ELT Data Engineering Project- Trip Analysis#
This is an end-to-end data engineering project, This project uses Taxi Trips dataset
Technology Stack#
The following technologies are used to build this project
Google Cloud Storage (GCS) - as Data Lake
Prefect - for orchestration
dbt - for transformation and data modeling
Google BigQuery - for Data Warehouse
Google Looker studio - for visualizations
Data Pipeline Architecture#

Dashboard#
Reproduce it yourself#
First clone this repo to your local machine.
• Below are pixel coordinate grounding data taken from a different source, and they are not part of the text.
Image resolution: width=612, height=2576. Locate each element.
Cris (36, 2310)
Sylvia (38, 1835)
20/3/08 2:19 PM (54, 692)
git clone https://github.com/Khunmi/ELT_Project_DZC
Setup your Google Cloud environment
Create a Google Cloud Platform project
Configure Identity and Access Management (IAM) for the service account, giving it the following privileges:
Viewer
Storage Admin
Storage Object Admin
BigQuery Admin
Download the JSON credentials and save it, e.g. to
~/.gc/<credentials>
Install the Google Cloud SDK
Let the environment variable point to your GCP key, authenticate it and refresh the session token
export GOOGLE_APPLICATION_CREDENTIALS=<path_to_your_credentials>.json
gcloud auth activate-service-account --key-file $GOOGLE_APPLICATION_CREDENTIALS
gcloud auth application-default login
Check out this link for a video walkthrough.
Setup your orchestration
If you do not have a prefect workspace, sign-up for the prefect cloud and create a workspace here
Create the prefect blocks via the cloud UI or adjust the variables in
/prefect/prefect_blocks.py
and run
python prefect/block/make_gcp_blocks.py
To execute the flow, run the following commands in two different terminals
prefect agent start -q 'default'
python prefect docs/parameterized_flow.py
After running the flow ‘parameterized_flow.py’ which takes about 25 mins to complete, all data sets will be uploaded to the data lake as parquet files
Data tranformation and modeling using dbt
I decided to create a free dbt cloud developer account and setup my google credential with it to enable communication between Google Bigquery and dbt
kindly refer to the core and staging models i created for more dbt tranformation docs and syntax.
dbt build --var 'is_test_run: false'
You will get 4 tables in Citibike_data_dbt data set
dim_neighbourhoods
Citibike_stations_lookup
facts_citibike
stg_citibike_data
Data Vizualization and Dashboarding
You can now query the data and connect it to looker to visualize the data, when connecting to data source use facts table to build the data source in looker, dont use partitioned table, as you wont get any data in your report.
go to Looker Studio → create → BigQuery → choose your project, dataset & transformed table.
Future work
Add more tests
Add CI/CD pipeline
Make incremental model, to append only the latest data from each load
Transformations, documentation and data quality tests in dbt
Streaming process with Kafka and Spark